[slurm-users] Fwd: Getting information about AssocGrpCPUMinutesLimit for a job

Sun Aug 11 14:17:31 UTC 2019

Andreas made a good suggestion of looking at the user's TRESRunMin from 
sshare in order to answer Jeff's question about AssocGrpCPUMinutesLimit 
for a job.  However, getting at this information is in practice really 
complicated, and I don't think any ordinary user will bother to look it up.

Due to this complexity, I have added some new functionality to my 
"showjob" script available from 
https://github.com/OleHolmNielsen/Slurm_tools/tree/master/jobs.

The "showjob" tool now tries to extract the information by combining the 
sshare, squeue, and sacctmgr commands.  The job reasons 
AssocGrpCPUMinutesLimit as well as AssocGrpCpuLimit are treated.

An example output for a job is:

$ showjob  1347368
Job 1347368 of user xxx in account yyy has a jobstate=PENDING with 
reason=AssocGrpCpuLimit

Information about GrpCpuLimit:
User GrpTRES limit is:     cpu=1600
Current user TRES is:      cpu=1360
This job requires TRES:    cpu=960
...

I think some end users might find this information useful.

Could I ask any interested sites to test the "showjob" tool to see if 
the logic works also in their environment?  Please send me feedback so 
that I may possibly improve the tool.

Best regards,
Ole

On 09-08-2019 08:00, Henkel, Andreas wrote:
>> Users may call sshare -l and have a look at the TRESRunMin.
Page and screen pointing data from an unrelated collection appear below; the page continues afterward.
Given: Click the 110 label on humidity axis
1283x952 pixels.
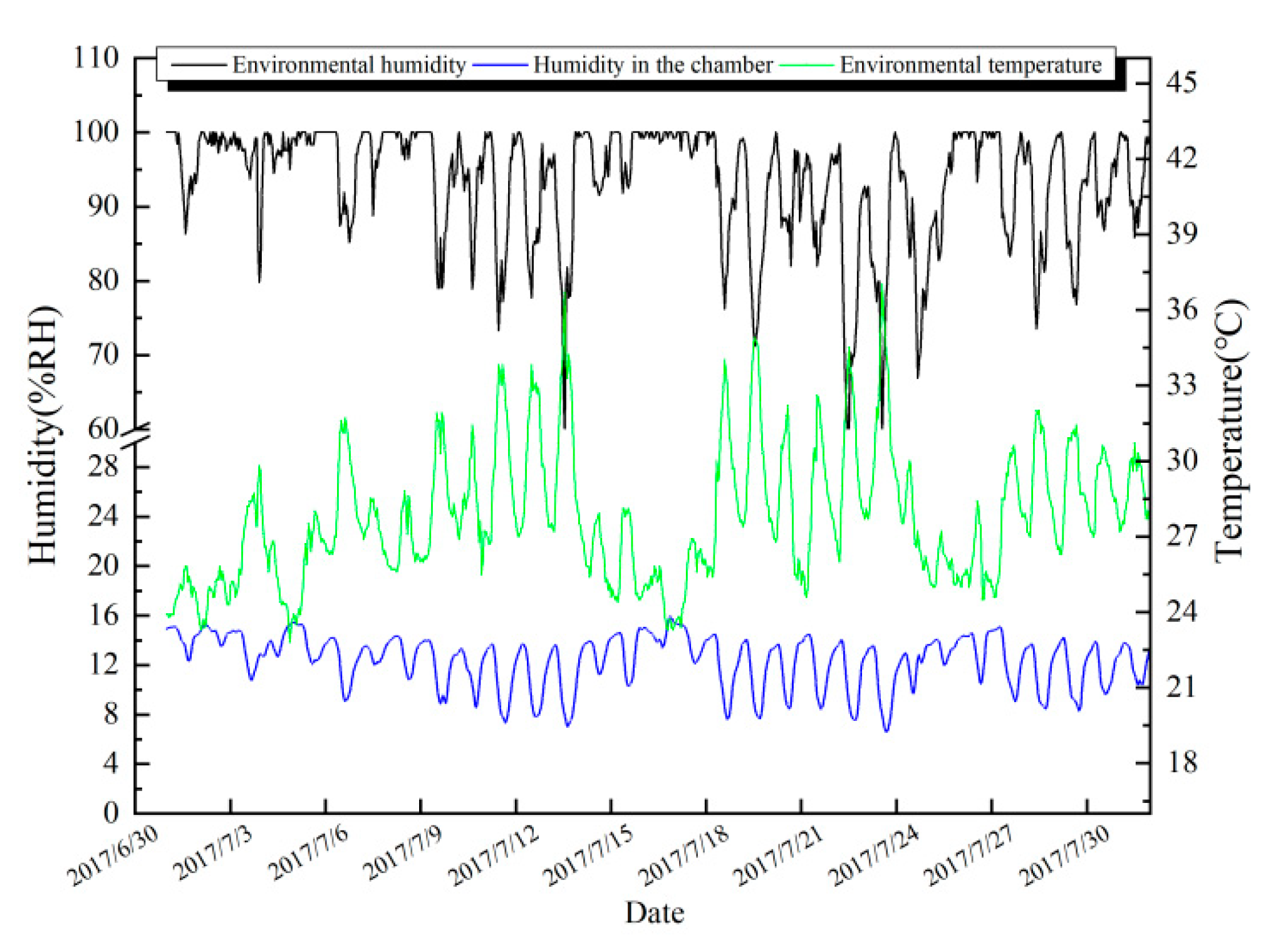Looking at the screenshot, I should [x=96, y=58].
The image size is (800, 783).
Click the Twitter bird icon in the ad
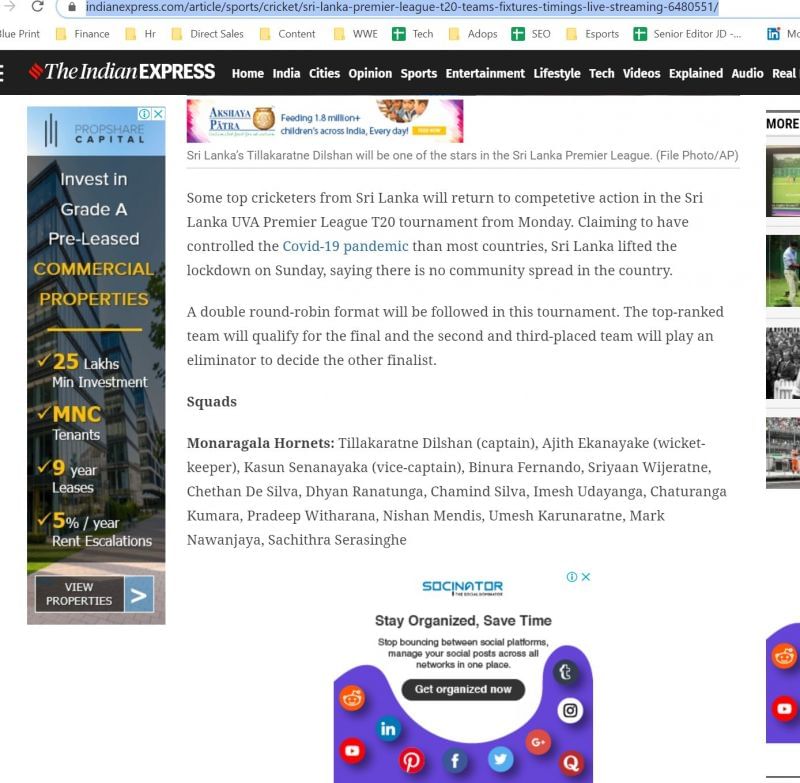[x=501, y=759]
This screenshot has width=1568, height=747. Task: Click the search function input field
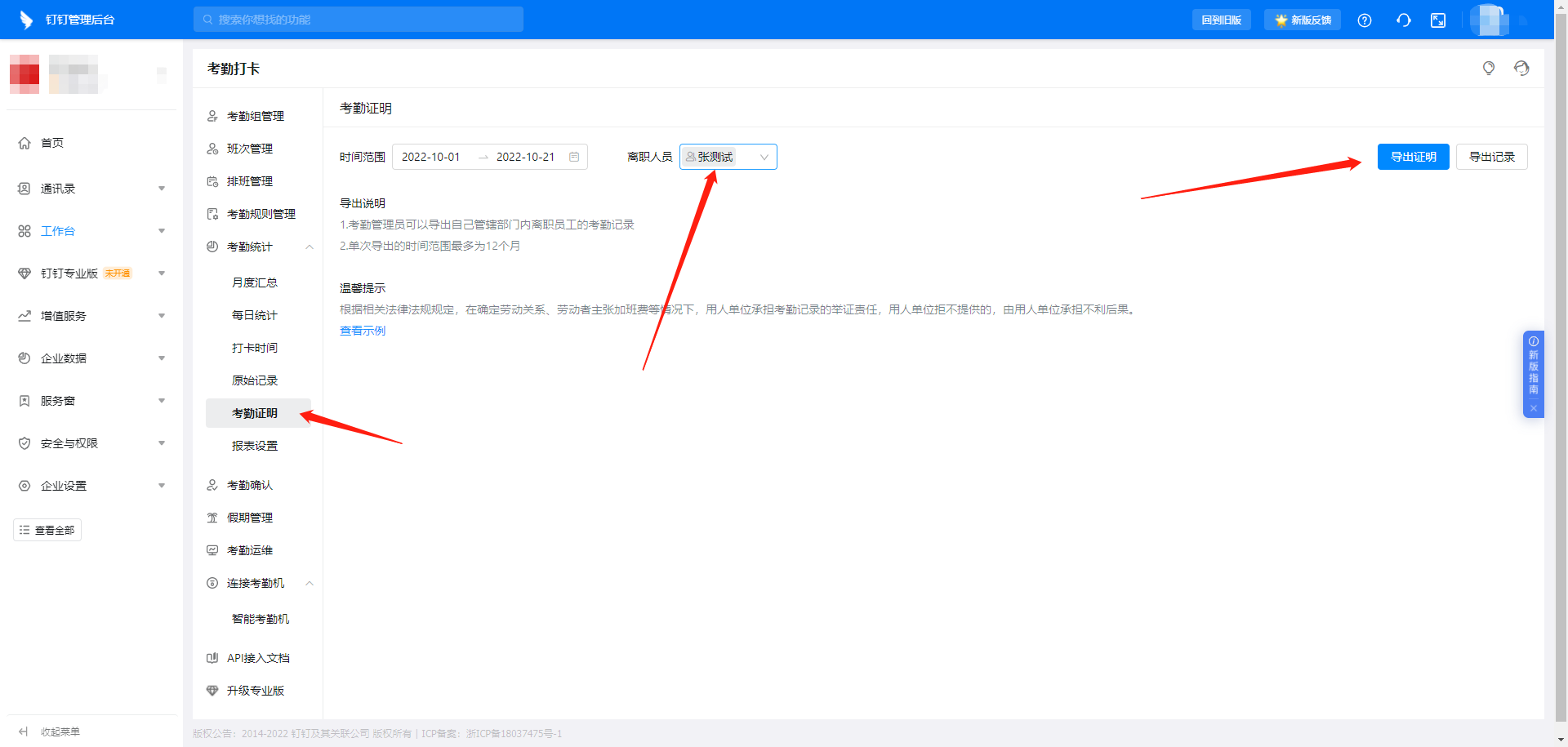click(359, 20)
There the
>> number  of  TRES-minutes  allocated  by jobs currently running against
>> the account is listed. With a little math (cpu*timelimit) about the job
>> in question the users should be able to figure this out. At least they
>> wouldn't need the debug level increased ot a log file.
>>
>> Best,
>>
>> Andreas
>>
>> On 8/7/19 8:47 PM, Sarlo, Jeffrey S wrote:
>>> We had a job queued waiting for resources and when we changed the 
>>> debug level, we were able to get the following in the slurmctld.log file.
>>>
>>> [2019-08-02T10:03:47.347] debug2: JobId=804633 being held, the job is 
>>> at or exceeds assoc 50(jeff/(null)/(null)) group max tres(cpu) 
>>> minutes of 30000000 of which 1436396 are still available but request 
>>> is for 1440000 (plus 0 already in use) tres minutes (request tres 
>>> count 80)
>>>
>>> We were then able to see that we just needed to lower the timelimit 
>>> for the job a little.
>>>
>>> Is there a way a user can get this same type of information for a 
>>> job, without having to change the slurm debug level and then looking 
>>> in a log file?